It is almost undeniable that cloud computing is the future. And when it comes to technology the future is now. Cloud computing is the ability to store, manage and process data in a remote server that is hosted on the internet. Essentially, it is your hard drive but out on the internet so you are able to access it anywhere from any device that is outfitted with internet. The possibilities of this technology are seemingly endless and multinational businesses want in.

This seems to have driven the most recent, and largest, deal made by IBM since changing leadership in January 2012. IBM purchased SoftLayer, a Dallas based firm that controls 13 data centers across the United States, Singapore and Amsterdam. This move increases IBM’s presence in cloud computing services and adds to their 10 data centers that they currently operate. IBM has worked to build up their cloud computing services for some time, spending over $4 billion in acquisitions. They are not the only ones who have realized the power of cloud computing.

Large multinational technology companies have worked to develop cloud computing services as the market continues to grow. Microsoft’s cloud, Windows Azure, has crossed the $1 billion in revenue threshold. Amazon still operates the largest network of cloud computing services and could reach close $5 billion in revenue by 2014. Google offers cloud computing solutions and even Apple has created a cloud where you are able to store and backup all of your iTunes files. Businesses are increasingly realizing the advantages cloud computing offers and are increasingly relying on the new technology to gain a competitive edge.

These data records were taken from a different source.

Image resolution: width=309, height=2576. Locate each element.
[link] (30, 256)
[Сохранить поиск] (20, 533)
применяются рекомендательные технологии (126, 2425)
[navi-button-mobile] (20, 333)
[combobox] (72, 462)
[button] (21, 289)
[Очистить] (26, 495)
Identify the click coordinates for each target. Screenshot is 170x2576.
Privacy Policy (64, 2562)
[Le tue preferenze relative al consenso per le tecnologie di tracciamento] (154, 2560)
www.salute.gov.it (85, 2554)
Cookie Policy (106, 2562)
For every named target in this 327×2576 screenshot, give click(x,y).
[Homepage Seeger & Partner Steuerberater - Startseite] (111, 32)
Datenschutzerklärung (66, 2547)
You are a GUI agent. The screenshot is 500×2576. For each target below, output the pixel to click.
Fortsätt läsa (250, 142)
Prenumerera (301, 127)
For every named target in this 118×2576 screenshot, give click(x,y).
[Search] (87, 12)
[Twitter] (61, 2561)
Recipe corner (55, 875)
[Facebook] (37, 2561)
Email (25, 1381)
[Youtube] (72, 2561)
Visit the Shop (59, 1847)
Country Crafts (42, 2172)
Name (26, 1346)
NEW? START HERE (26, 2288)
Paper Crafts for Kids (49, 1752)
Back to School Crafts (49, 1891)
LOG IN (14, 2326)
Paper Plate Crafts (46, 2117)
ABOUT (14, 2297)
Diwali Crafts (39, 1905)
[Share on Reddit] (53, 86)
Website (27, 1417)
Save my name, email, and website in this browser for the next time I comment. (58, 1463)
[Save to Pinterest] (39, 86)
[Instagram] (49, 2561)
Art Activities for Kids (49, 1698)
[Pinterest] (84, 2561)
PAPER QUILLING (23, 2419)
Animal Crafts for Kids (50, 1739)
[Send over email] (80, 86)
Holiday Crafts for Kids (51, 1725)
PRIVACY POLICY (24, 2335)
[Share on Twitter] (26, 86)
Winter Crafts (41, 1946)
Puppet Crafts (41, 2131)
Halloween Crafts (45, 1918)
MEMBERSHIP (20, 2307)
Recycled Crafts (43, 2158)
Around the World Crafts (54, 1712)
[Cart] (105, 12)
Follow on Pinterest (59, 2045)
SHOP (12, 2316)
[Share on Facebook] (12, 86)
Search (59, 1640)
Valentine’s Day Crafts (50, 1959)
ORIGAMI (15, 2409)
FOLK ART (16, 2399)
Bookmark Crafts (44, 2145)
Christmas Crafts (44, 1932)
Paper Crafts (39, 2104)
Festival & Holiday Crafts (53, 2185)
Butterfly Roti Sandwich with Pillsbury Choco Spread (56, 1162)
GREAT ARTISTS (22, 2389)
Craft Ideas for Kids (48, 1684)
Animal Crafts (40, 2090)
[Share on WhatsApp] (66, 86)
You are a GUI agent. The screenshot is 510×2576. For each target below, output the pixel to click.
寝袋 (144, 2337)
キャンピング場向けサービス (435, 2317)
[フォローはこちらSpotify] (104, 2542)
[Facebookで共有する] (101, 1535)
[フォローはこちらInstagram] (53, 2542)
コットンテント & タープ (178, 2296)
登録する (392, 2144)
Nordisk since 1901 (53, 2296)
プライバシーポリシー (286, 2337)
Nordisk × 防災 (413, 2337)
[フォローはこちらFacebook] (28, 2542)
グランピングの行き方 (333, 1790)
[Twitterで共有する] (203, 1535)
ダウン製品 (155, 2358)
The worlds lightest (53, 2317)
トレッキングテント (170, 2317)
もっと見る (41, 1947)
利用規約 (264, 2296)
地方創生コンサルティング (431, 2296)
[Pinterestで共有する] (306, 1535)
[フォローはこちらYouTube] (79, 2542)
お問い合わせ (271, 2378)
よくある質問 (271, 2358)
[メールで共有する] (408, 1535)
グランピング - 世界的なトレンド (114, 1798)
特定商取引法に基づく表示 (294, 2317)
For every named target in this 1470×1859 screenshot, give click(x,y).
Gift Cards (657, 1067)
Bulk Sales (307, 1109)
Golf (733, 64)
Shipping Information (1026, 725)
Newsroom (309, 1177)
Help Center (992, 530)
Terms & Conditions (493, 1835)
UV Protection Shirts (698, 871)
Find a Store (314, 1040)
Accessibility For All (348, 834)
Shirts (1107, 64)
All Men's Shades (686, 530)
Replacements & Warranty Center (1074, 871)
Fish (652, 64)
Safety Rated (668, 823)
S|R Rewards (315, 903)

Cloud computing is a real innovation for international business. Operating from a cloud allows for dynamic solutions and mobility that has not existed before. You no longer have to be tied to one device or one hard drive. This allows for more collaboration and knocks down walls that have long stood in the way of international efficiency. It is no wonder why IBM has made continual investments in their cloud computing service; the problem is, they are still playing catch up.